Ever get the feeling that your cheese tastes a bit like plastic? There might be a good reason. Chemicals in the plastic wrap used to wrap the cheese could have migrated into the cheese. The wrapper can have plasticizers – toxic chemical additives that give the wrap its “stretch and cling” quality – in it. Because most plasticizers are soluble in oils and have a special affinity to fats, they leach easily into fatty foods like cheese, butter, baked goods, mayonnaise and meats. More will move into foods that are heated up or left in contact with the plastic wrap for a number of days.
Toxic plasticizers, according to tests conducted by Ministry of Agriculture, Fisheries and Food in the UK, can be found in instant noodles, infant formula, fresh chicken, beef, lamb, pork, cheese, cheesecakes, cakes, sandwiches, bread, spare ribs, trout, confectionaries, pies, biscuits, bacon, pizza and Swiss rolls.
In addition to eating toxic plasticizers from plastics, you could also be eating plastic ingredients too! Besides plasticizers, other additives include catalysts, stabilizers, lubricants, release agents, antistatics, antioxidants and colorants. Some of these additives are known to migrate spontaneously. Others may interact with certain foodstuffs to leach the substance out of the packaging.
All of the above tests indicate that consumers could unknowingly be consuming these plastic additives together with their food. In some cases, intake of the chemicals have been found to be alarmingly high. Laboratory tests show that high intakes of plasticizers can cause liver cancer in rats and mice.
If you are able to read this, you are sure to have been contaminated by plasticizers. Do you think you need a body detox now? If not, read on.
In September 1996, Taiwan’s Consumer’s Association reported that their tests show Styrofoam containers used for instant noodles leach styrene – touted as cancer-causing agent – when boiling water was poured into them. In their tests, almost 80% of the noodles tested had styrene above 400 parts per million. The report says that consumption of styrene can cause liver and kidney damage as well as irregular heartbeat. Styrene has been identified as one of 200 hazardous substances which the US Environmental Protection Agency determines poses the most significant potential threat to human health.

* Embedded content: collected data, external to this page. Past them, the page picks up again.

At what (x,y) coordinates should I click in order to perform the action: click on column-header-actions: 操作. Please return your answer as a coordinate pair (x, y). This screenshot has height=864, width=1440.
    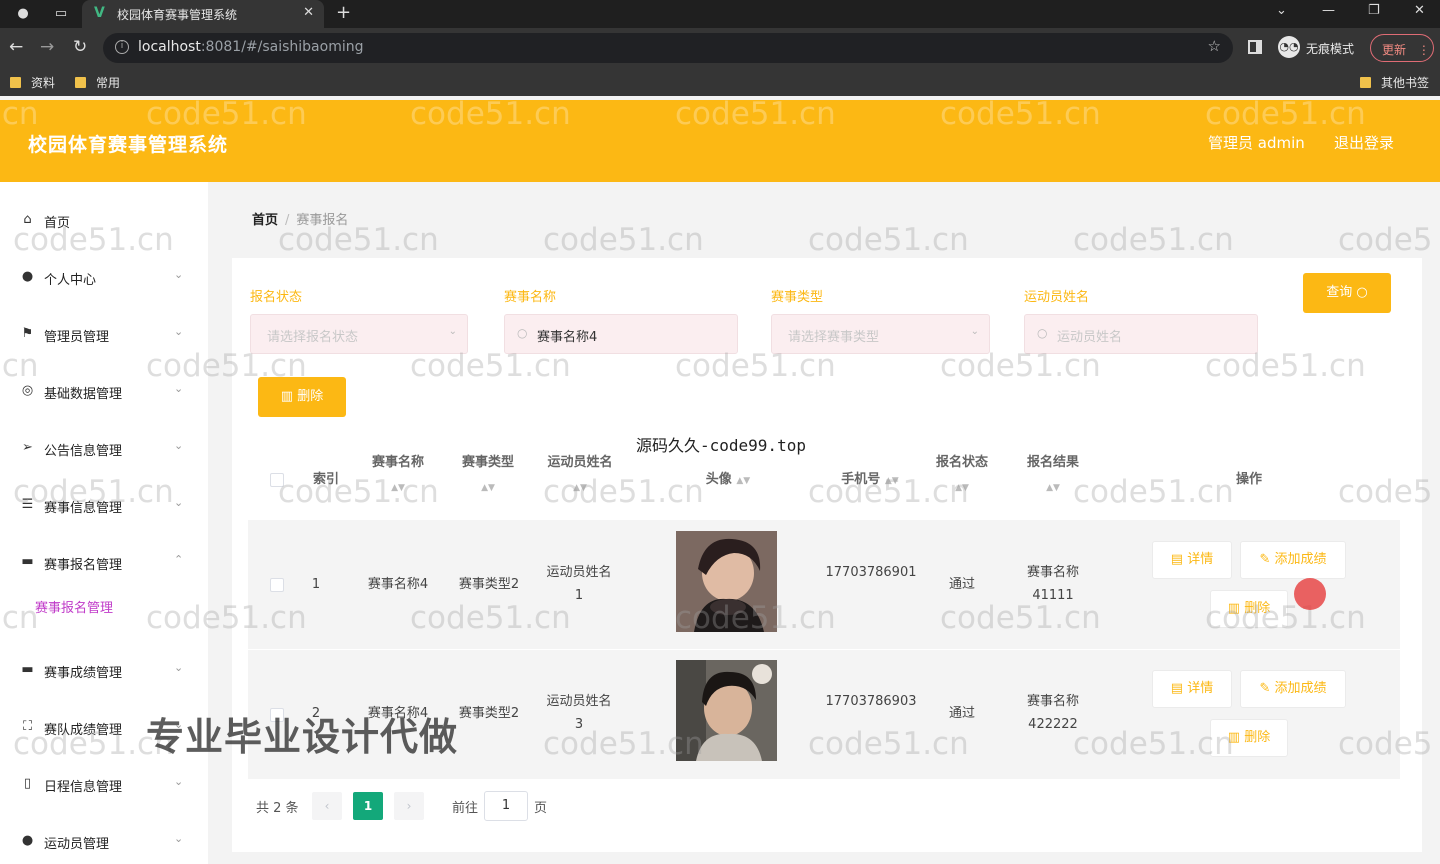
    Looking at the image, I should click on (1248, 480).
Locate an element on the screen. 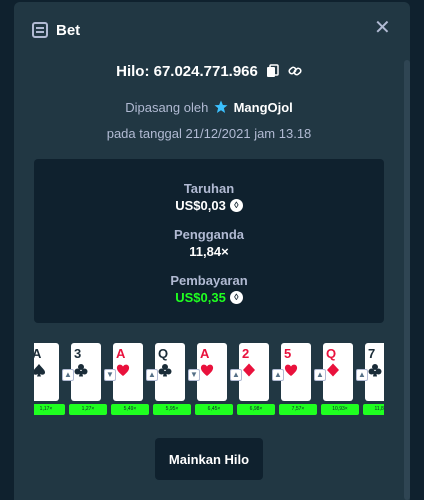 Image resolution: width=424 pixels, height=500 pixels. payout-stat: Pembayaran US$0,35 ◊ is located at coordinates (209, 289).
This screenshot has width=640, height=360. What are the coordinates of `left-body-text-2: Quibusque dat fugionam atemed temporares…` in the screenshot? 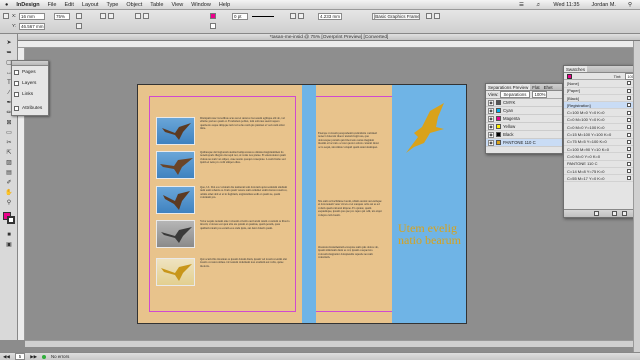 It's located at (245, 166).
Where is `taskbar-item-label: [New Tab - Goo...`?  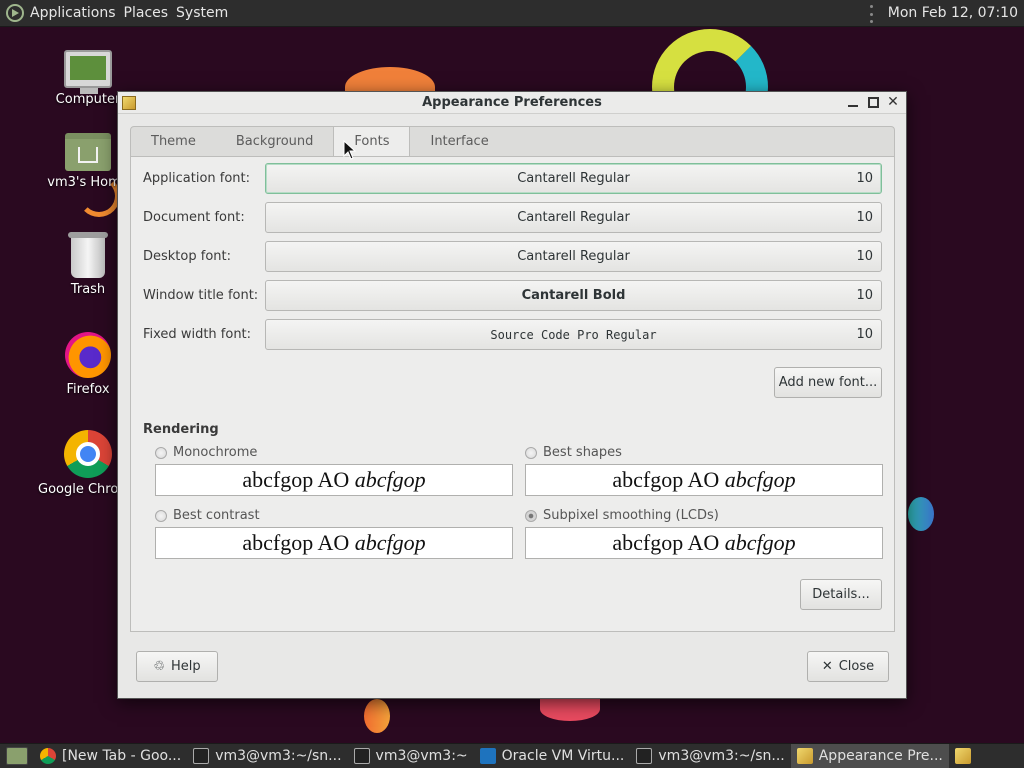
taskbar-item-label: [New Tab - Goo... is located at coordinates (122, 756).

Besides Styrofoam packaging used to pack take-away food in some fast-food joints, they are also used to package fresh produce like meats, fruits and vegetables. Some clear plastic containers (commonly used at take-out salad bars) are also made from styrene. Styrene also dissolves in water (although only slightly). This means that ingestion can take place even by using polystyrene cups to drink just plain water, or any mixed drinks for that matter. Polystyrene, usually referred to as No. 6 plastic, is the third most common plastic.
Still don’t think you need a body detox? You’re sure one stubborn person! OK, let me try harder to convince you.
PVC (polyvinyl chloride) – often referred to simply as “vinyl” – is one of the most versatile of the plastic materials which now pervade modern society. It is also the most dangerous. PVC is used in a broad range of applications, so startlingly diverse that it becomes difficult to speak of it as being a single material: PVC is used in packaging as mineral water bottles, tubs, boxes and cling wrap. In 1995, Greenpeace called for a PVC ban because it was a major source of the carcinogen dioxin, which is created when PVC is manufactured and incinerated.
Increasing numbers of reports have now confirmed dioxin to be a hormone disrupter as well. Another significant hormone disrupter, phthalate, is added to PVC and other plastics as a softener. In recent years, the ability of some phthalates to mimic the hormone estrogen been identified. Phthalates have been found to be weak estrogens which may accumulate in the human body. A recent report by Greenpeace claims that these two chemicals interfere with the hormone system and thereby can affect fetal development, the immune system, reproduction, intelligence and behavior. Scientists are now linking hormone disrupters to the 50% drop in male sperm count over the last 50 years, falling sperm quality, genital abnormalities, and increasing breast, testicular and prostate cancer.
So, are you compelled to detox your body yet?